We spread the Word of God on our own special place on the Internet. Be thankful the Lord is working through us, providing a refuge for all those gay people who have been denied by their Christian brothers and sisters the Grace that is rightfully theirs. We will continue to build a better world, praying, even when we are shunned, oppressed, blocked, hated, hunted down or murdered. I invite you to join us, just for the you of you.

I pray the Lord will open our eyes together, so that we may jointly praise His name.

I believe in Jesus Christ, Lord over Heaven and Earth, my Saviour.

Blessings beyond measure,
Maarten


Rev. Dr. Jean Orost responds: Dear Jonathan,

I have often heard the quotation, “Love the sinner, hate the sin.” The problem I have with it is that I have never heard anyone say it in love. There is usually a strong tone of criticism if not hate in their expression. I have a suggestion to make to you, based on my reading of I Corinthians 13.

Try to find someone you know who is gay or lesbian and invite them out for a cup of coffee. You pay for it and just listen to them and try to get to know them as people. Follow it up with a postcard or phone call to express your appreciation for them.

“Love is patient, love is kind, and is not jealous: love does not brag and is not arrogant.”

If you don’t think you know anyone who is a homosexual, call your nearest Metropolitan Community Church and ask to be connected to someone who has recently been widowed from a 40 or 50 or 60 year committed relationship. They will be grieving, often without the support of family or a support group, and will need someone to share with. Try just being with them and listening to their stories and looking at their photo album with pictures of their shared life. Try loving them for a while.

“does not act unbecomingly; it does not seek its own, is not provoked, does not take into account a wrong suffered,” vs. 5.

Check the yellow pages for your local gay/lesbian/bisexual/transgender youth association.

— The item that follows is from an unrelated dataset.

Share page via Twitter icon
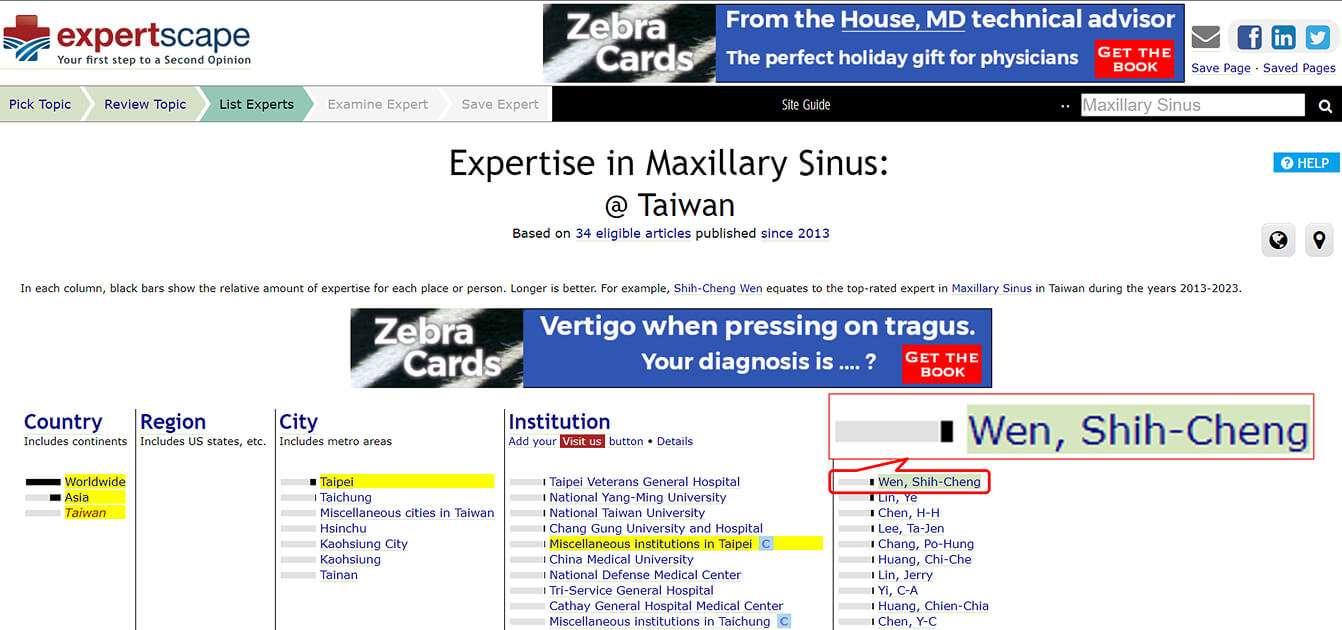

Find out about public meetings. Listen to young people tell about being ridiculed, spat upon, beaten, gang raped, and cast out of their homes. Find someone to love there, but don’t be surprised if their resentment and self-protection spills out. Withhold your judgment and love them anyway.

“does not rejoice in unrighteousness, but rejoices with the truth;” vs. 6.

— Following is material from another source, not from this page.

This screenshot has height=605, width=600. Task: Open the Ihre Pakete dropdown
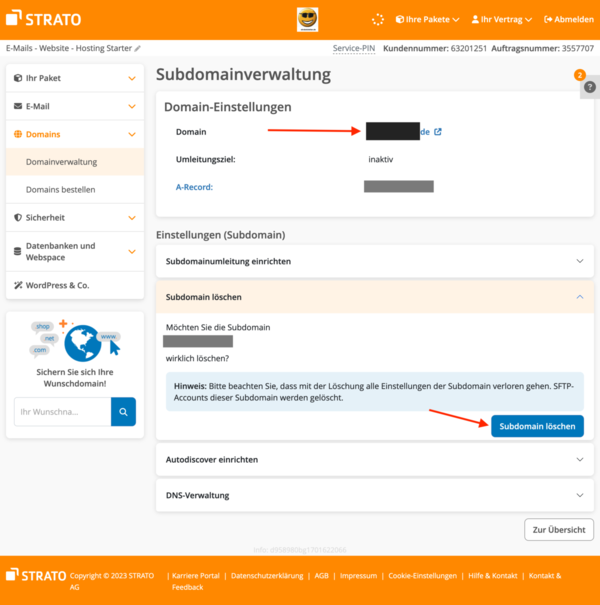[427, 19]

Call your local AIDS clinic and ask them to send you to visit and care for a person dying alone. It doesn’t matter whether they are gay or not; they’ve all suffered the same rejection along with their illness. Spend a couple hours a week reading to them, walking their dog, bringing them little necessities. Listen and learn to love them.

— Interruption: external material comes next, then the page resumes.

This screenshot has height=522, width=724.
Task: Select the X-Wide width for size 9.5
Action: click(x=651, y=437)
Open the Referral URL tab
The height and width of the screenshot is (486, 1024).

“bears all things, believes all things, hopes all things, endures all things.” vs.7.

When you have tried to love this way for a year, you might try going to the prisons to love the murderers and rapists the same way. If you have done all this, perhaps then you will be ready to talk to each of these people about their sin. Maybe, if they know you love them, they will be ready to listen to what you have to say. Maybe what you say will be changed because you have loved first. Perhaps you will write back and let us know what happened.